The reason Nigerians chose the APC over the PDP, the very reason most Nigerians wanted Goodluck Jonathan out now appears to be the same reason that will doom the Buhari government. Corruption was and had become an international embarrassment to Nigeria by 2015. Buhari promised to effect a change in this and Nigerians believed him. His reputation as an austere military ruler that dealt politicians of a different era a heavy blow for corruption preceded him and strengthened his aspiration. But getting into office a strange concoction of nepotism, lack of will and inaction paved the way for corruption among members of the president’s own inner circle. The Buhari Nigerians thought they knew had been mellowed or simply went to sleep having gained the presidency. The verdict of that dereliction has come in the form of the Transparency International’s Corruption Perception Index that placed Nigeria at a dismal 148th position, 12 steps down from our previous position. All of this under a government that swore itself to an oath of anti-corruption.

Security is yet another electoral promise of the Buhari-led APC. Jonathan’s failure to rein in the activities of Boko Haram, indeed his less than enthusiastic response to the abduction of the Chibok school girls caused both national an international outrage. With between 250 and 350 school girls unaccountably driven into captivity in a country supposedly under the rule of law, the PDP government under Gooluck Jonathan had its days numbered. It tried particularly towards the end of its life but it could not live down that failure by the children of this country. Four years after, we are confronted with the abduction of over 110 schools girls of Dapchi by suspected Boko Haram operatives, even at a time the Buhari government had severally proclaimed victory over the murderous group.

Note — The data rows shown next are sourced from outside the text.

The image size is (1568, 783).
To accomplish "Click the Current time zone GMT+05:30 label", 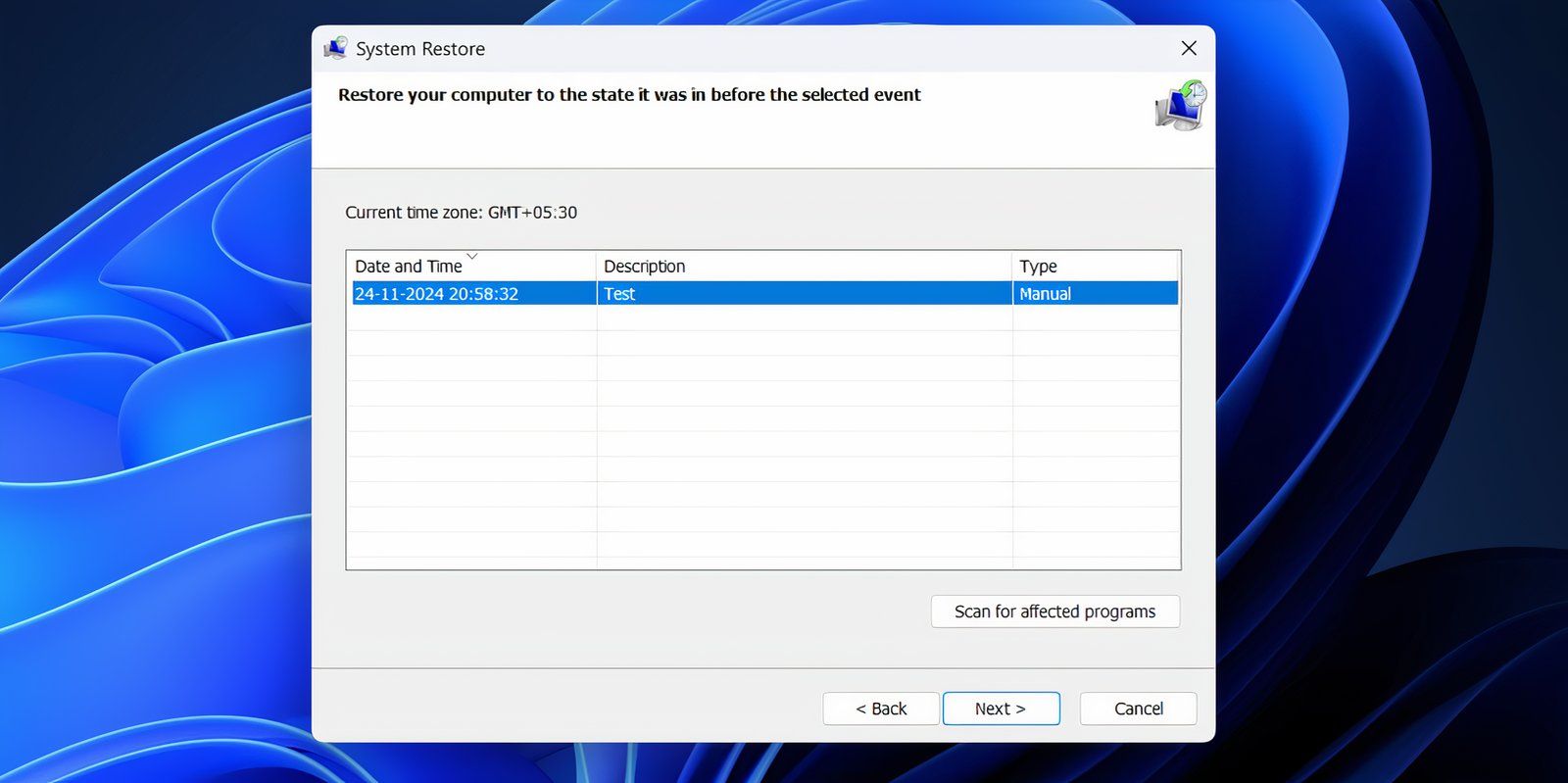I will coord(462,213).
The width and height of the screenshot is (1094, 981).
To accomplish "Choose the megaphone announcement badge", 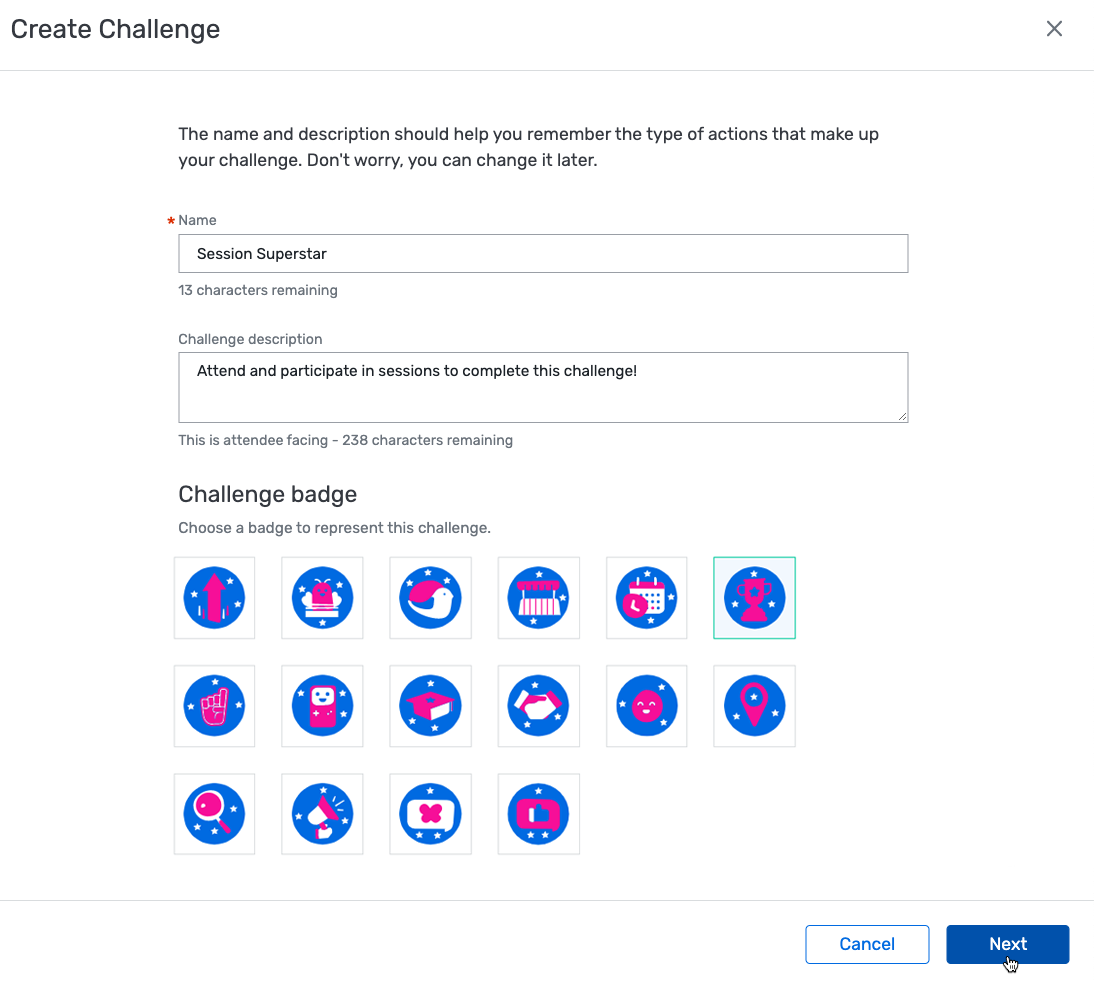I will click(322, 814).
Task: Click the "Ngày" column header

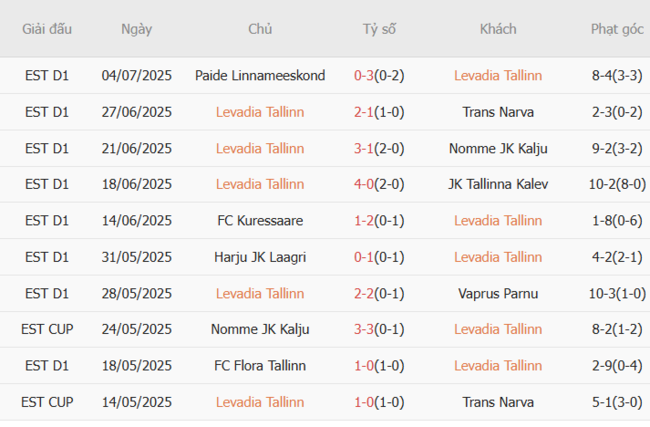Action: [137, 29]
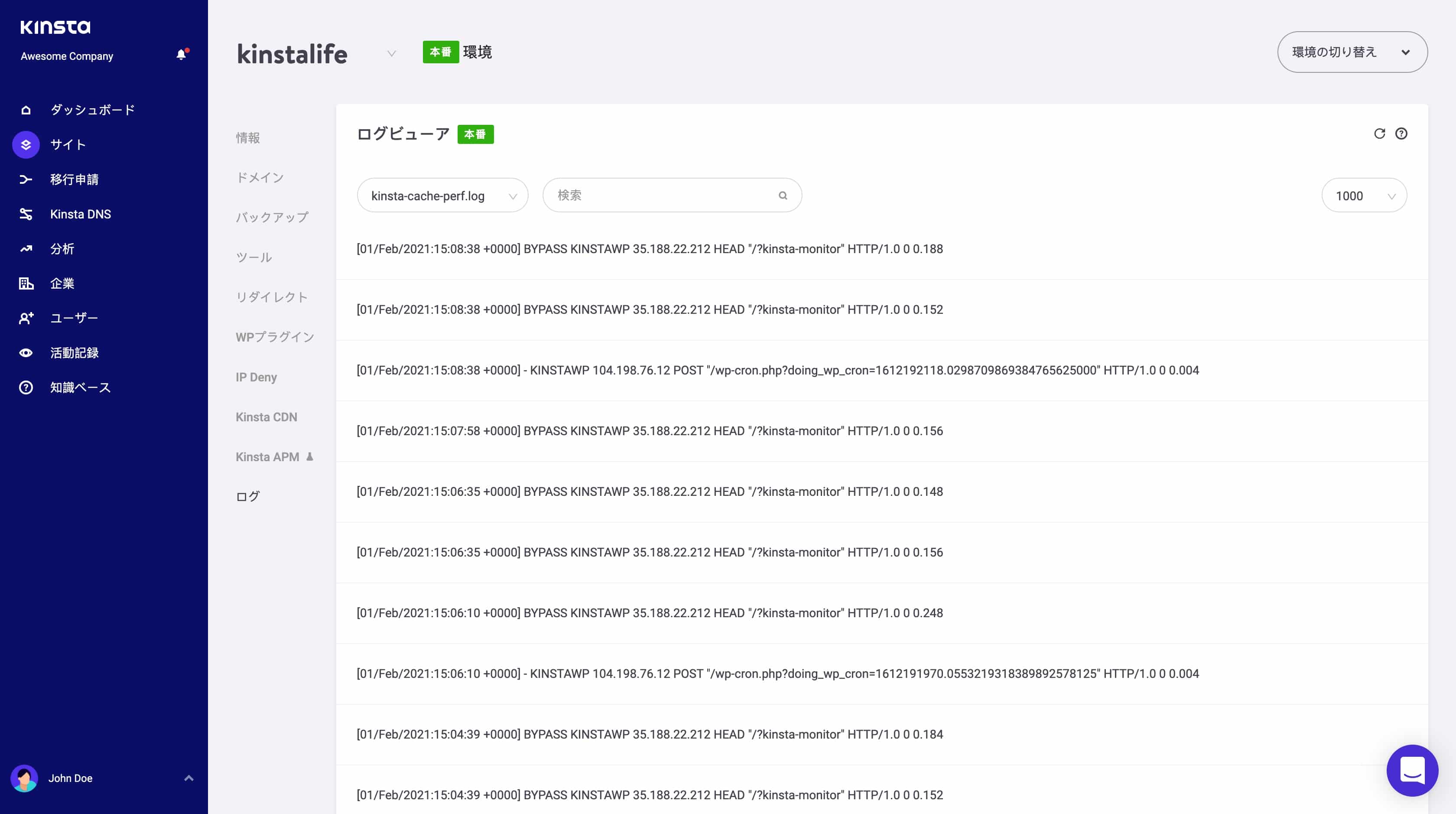Screen dimensions: 1456x814
Task: Open the ダッシュボード sidebar icon
Action: (26, 110)
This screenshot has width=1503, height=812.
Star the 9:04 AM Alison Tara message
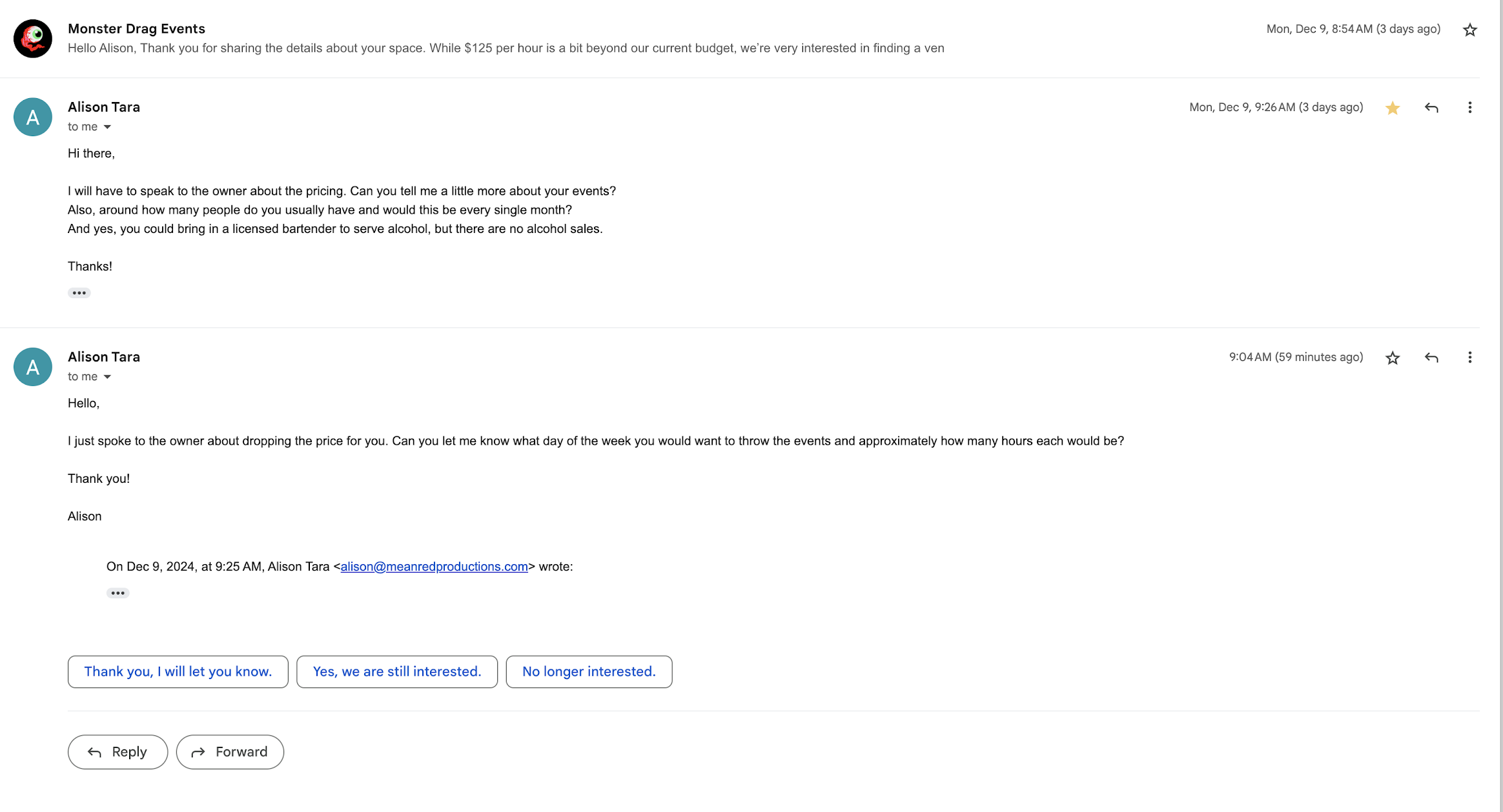(x=1392, y=358)
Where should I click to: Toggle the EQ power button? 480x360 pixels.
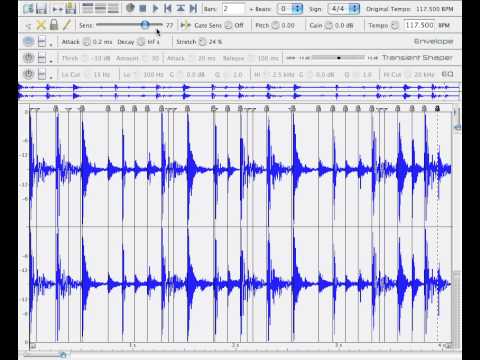coord(28,74)
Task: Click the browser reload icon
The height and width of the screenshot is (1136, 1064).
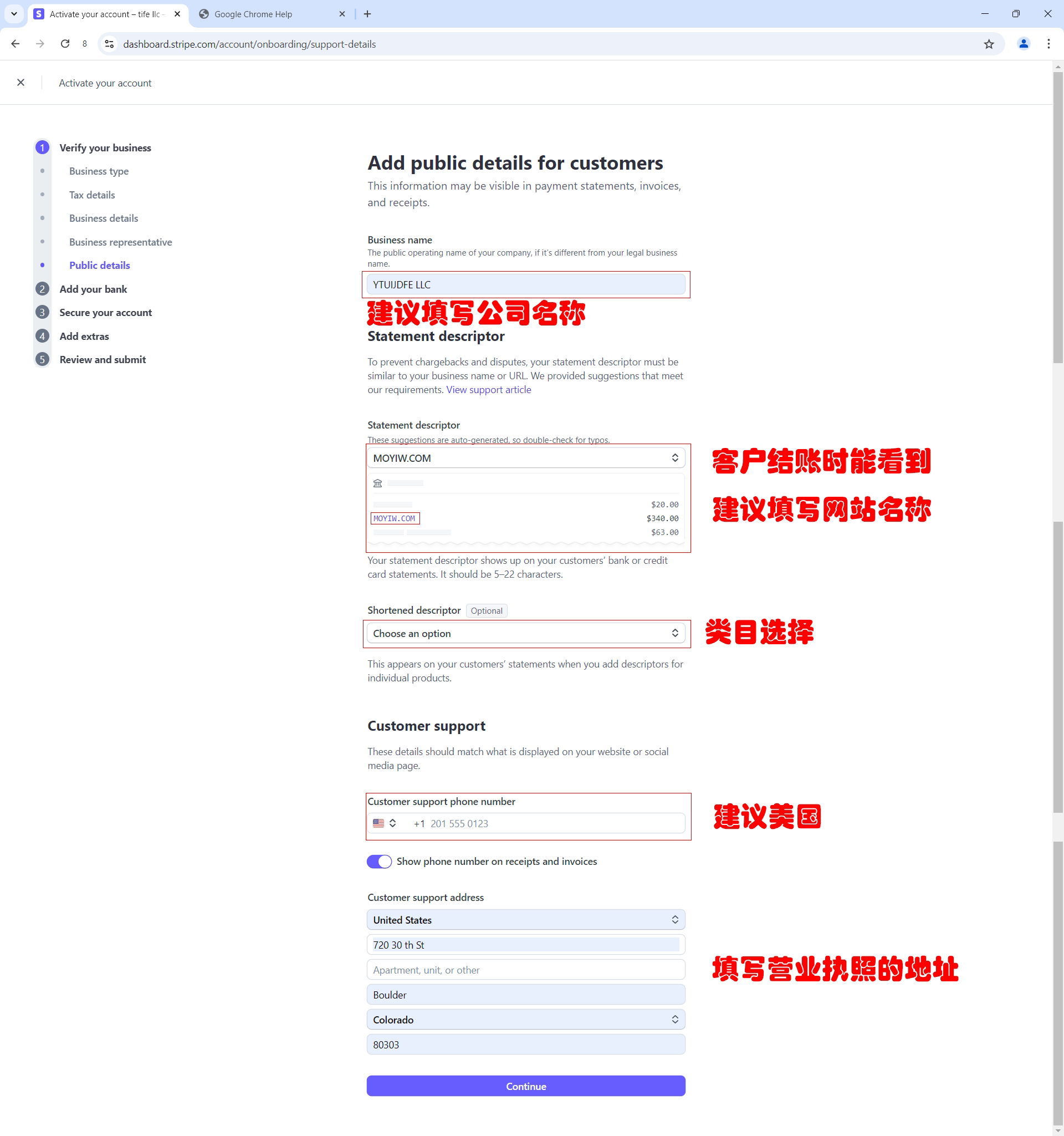Action: [65, 44]
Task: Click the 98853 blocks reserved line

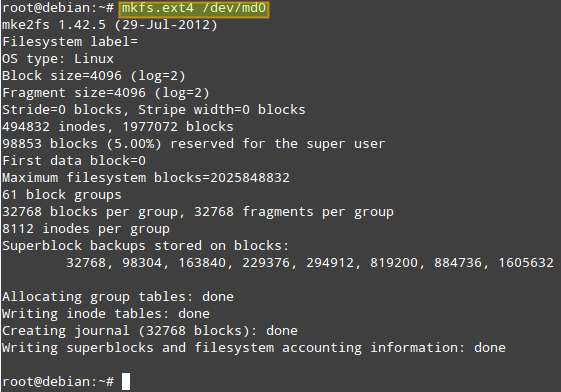Action: (x=194, y=144)
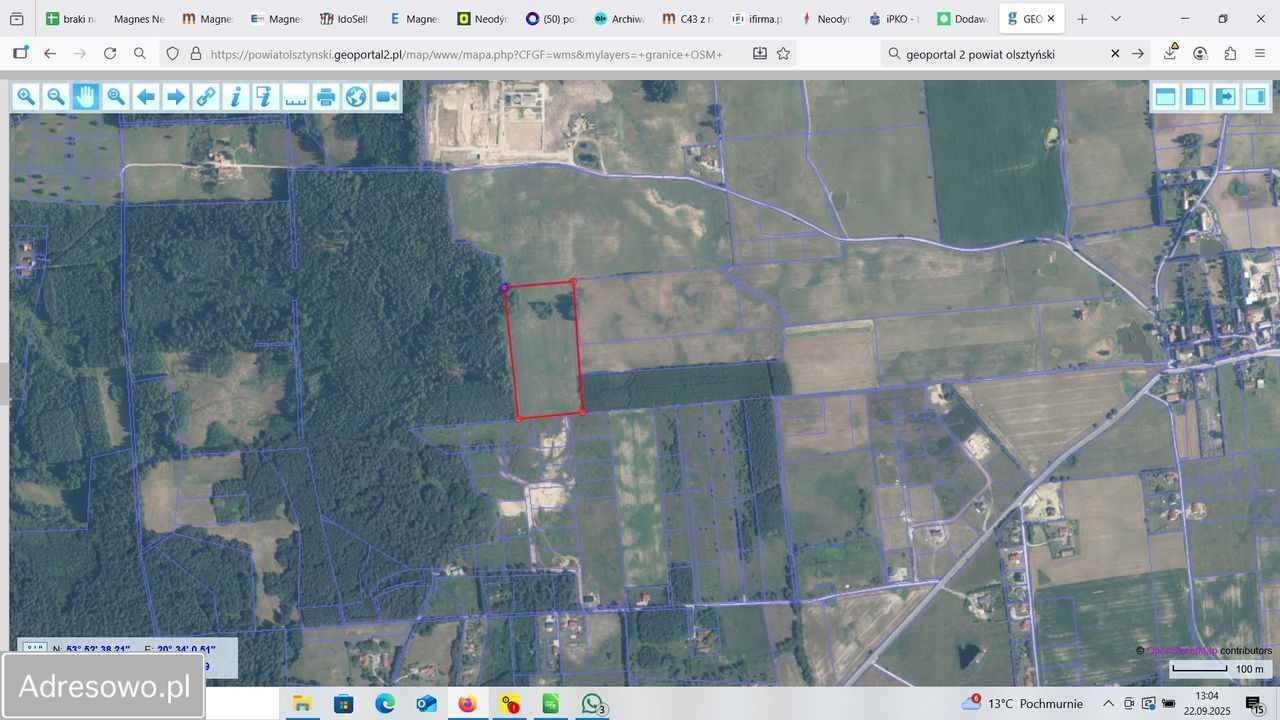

Now the government talks about an attempt to embarrass it where it is not accusing Transparency International of playing politics with its Corruption Perception Index about Nigeria.

On at least two keys issues that constituted the core of its campaign exercise in 2015, the APC has failed Nigerians. Many cannot see the justification for the continued retention of Aso Rock tenancy by the party or its leader, President Muhammadu Buhari. To compound an already abysmal situation the party cannot seem able to identify its centre. Members are at loggerheads and there is no telling where the current struggle for the control of the party among it members would end. If Bola Tinubu could look beyond his relegation by Buhari’s relations and new found friends soon after he became president, it would be something close to a political miracle if he could soothe the frayed nerves of members of the party across the country.